* _ЗАДАНИЕ A_
Найдите в списке все строки со словом "Task" и перепишите их.

* _ВЫБРАННЫЙ ОТРЫВОК_

*-*-*

Приз за режиссуру Каннского фестиваля получила режиссер София Коппола за фильм The Beguiled (в российском прокате "Роковое искушение").
Если дословно переводить название приза — Prix de la Mise en Scene,— буквально это означает "за лучшую мизансцену", то есть композицию кадра. На фоне фестивальных дискуссий о том, как цифра вытесняет пленку, а интернет — кинотеатры, картина Копполы, снятая на классический целлулоид, действительно казалась усладой для глаз. Но при этом поражала своей "старомодностью". Кстати, до этого на Каннском кинофестивале всего однажды присудили приз за лучшую режиссуру женщине: ею была наша соотечественница, советский режиссер Юлия Солнцева с картиной "Повесть пламенных лет" (1961).
София Коппола еще до победы считалась одной из фавориток конкурса. Она здесь уже в третий раз: в 2005 году показала "розово-конфетную" "Марию-Антуанетту" — ленту про австрийскую принцессу при французском дворе. В 2013-м Коппола привезла картину о гламурно-криминальной жизни в Лос-Анджелесе "Элитное общество". Ныне София Коппола обратилась к жанру триллера: ее "Роковое искушение" снято по мотивам готического романа Томаса Куллинана, а также по мотивам его экранизации "Обманутый" Дона Сигела с Клинтом Иствудом (1971). Во время Гражданской войны в США раненый янки находит убежище в женской школе-интернате в Луизиане. Вскоре в истосковавшемся по мужскому обществу заведении женщины начинают коварную междоусобную войну, и главному герою не удастся избежать участия в ней (в главной роли Колин Фаррелл, его партнерши — Кирстен Данст, Эль Фэннинг и Николь Кидман).
— На Каннском кинофестивале вас можно назвать завсегдатаем. Вы уже показали здесь три свои картины, часто приезжали на фестиваль с отцом. Это, наверное, придает вам уверенности, вы чувствуете себя здесь как дома?

*-*-*

(Фрагмент файла данных)

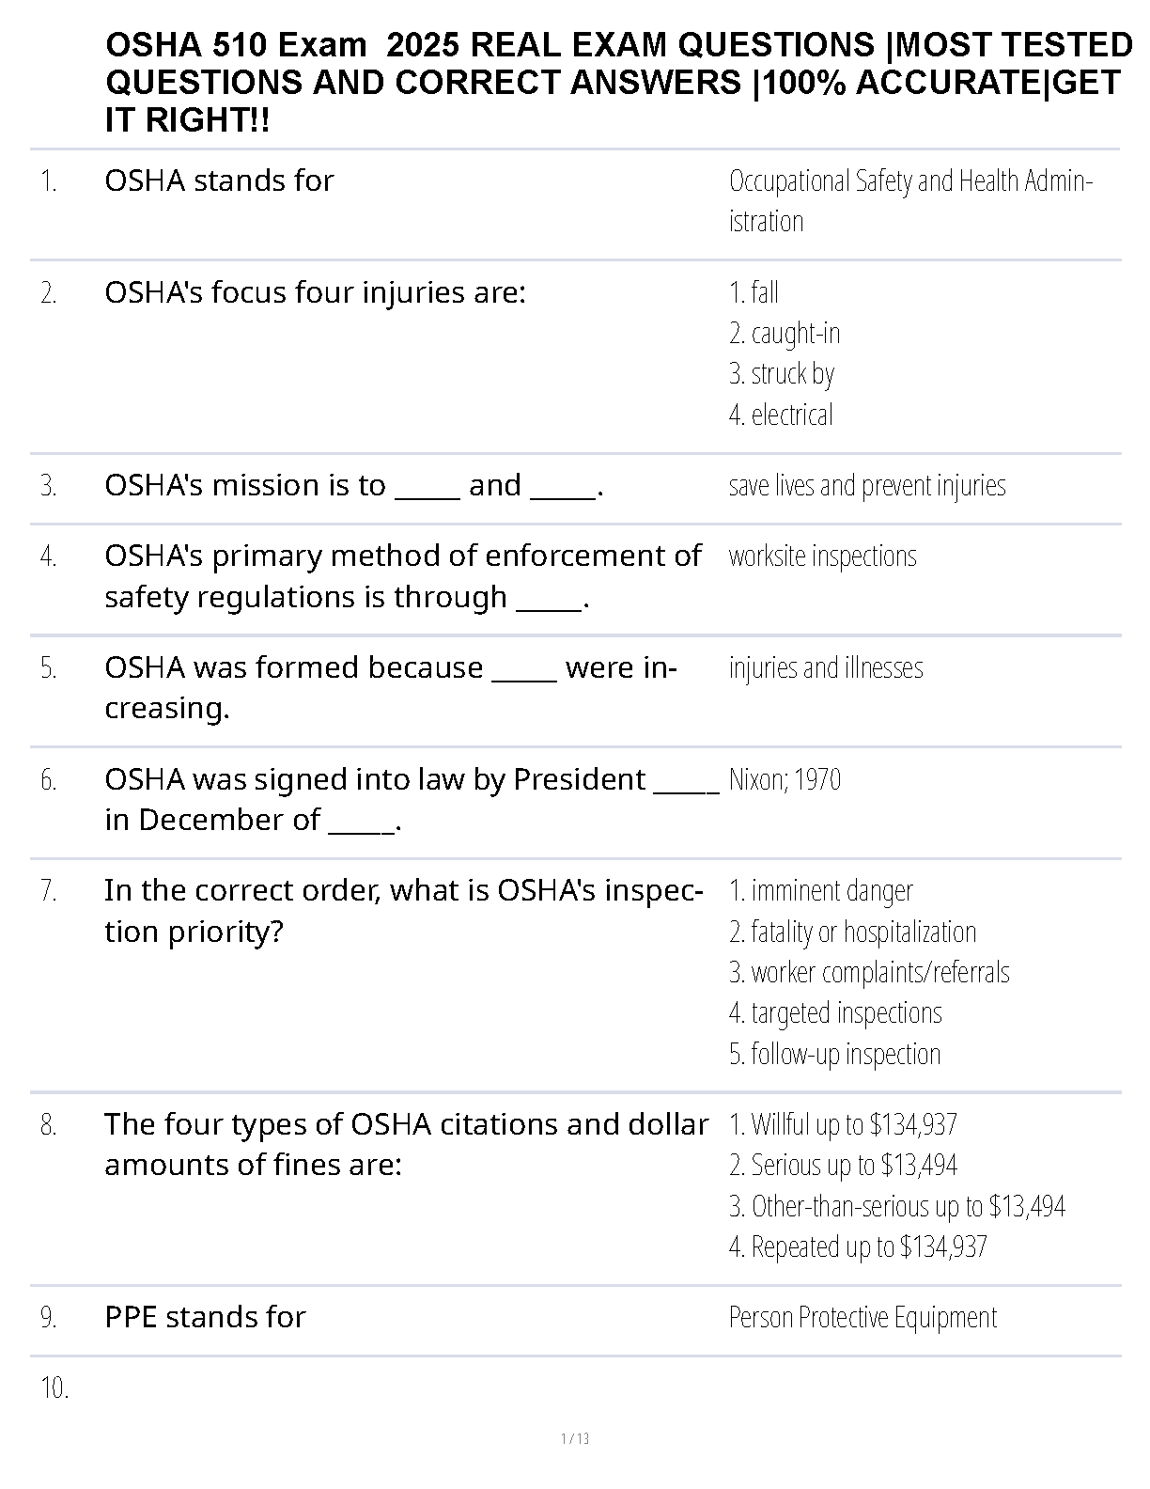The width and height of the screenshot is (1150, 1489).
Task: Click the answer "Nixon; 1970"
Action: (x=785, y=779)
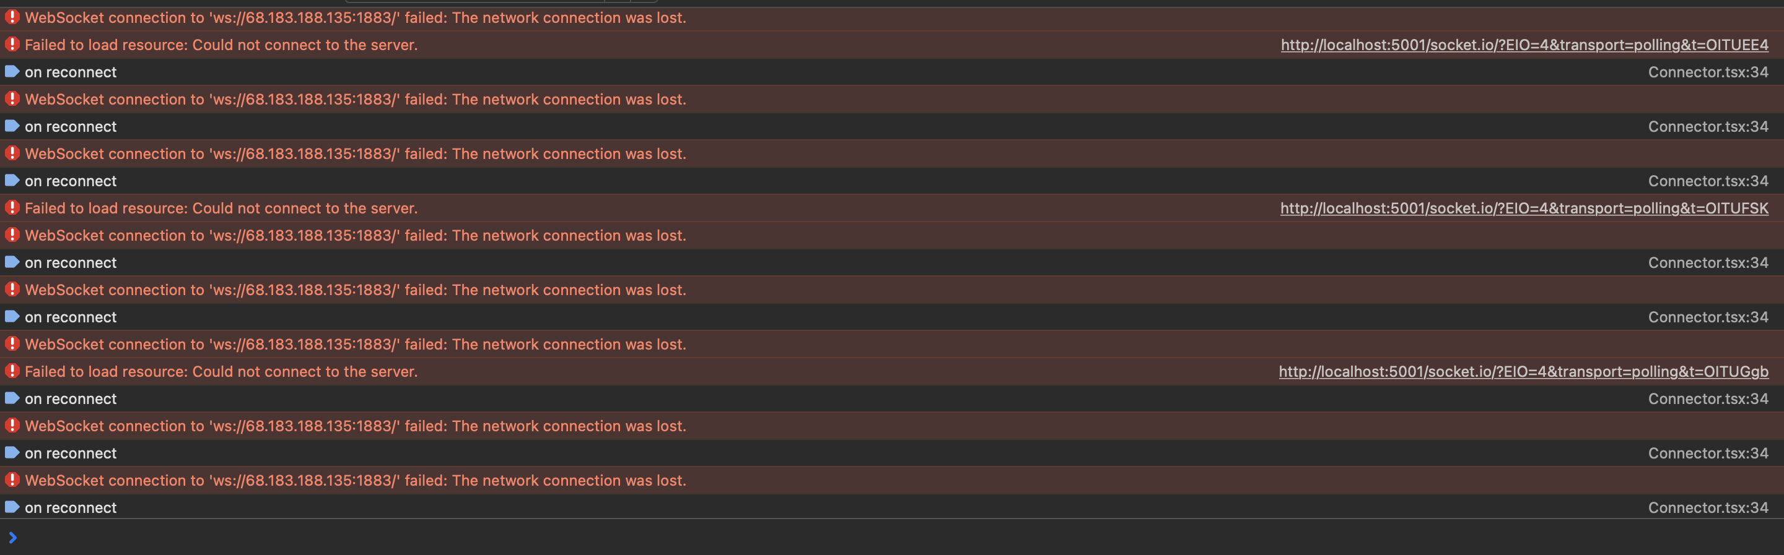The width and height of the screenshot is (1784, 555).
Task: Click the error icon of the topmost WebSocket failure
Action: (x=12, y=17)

*-*-*

* _ЗАДАНИЕ B_
Ответьте по отрывку о Каннском фестивале выше:
(i) За какой фильм София Коппола получила приз за режиссуру?
(ii) Какая женщина до этого единственной получила в Каннах приз за лучшую режиссуру и с какой картиной?
(iii) Какую картину Коппола привезла в Канны в 2013 году?

* _ОТВЕТ A_
Task: Click the answer "Nixon; 1970"
Task: Click the error icon of the topmost WebSocket failure

* _ОТВЕТ B_
(i) За фильм The Beguiled (в российском прокате «Роковое искушение»).
(ii) Советский режиссер Юлия Солнцева с картиной «Повесть пламенных лет» (1961).
(iii) «Элитное общество».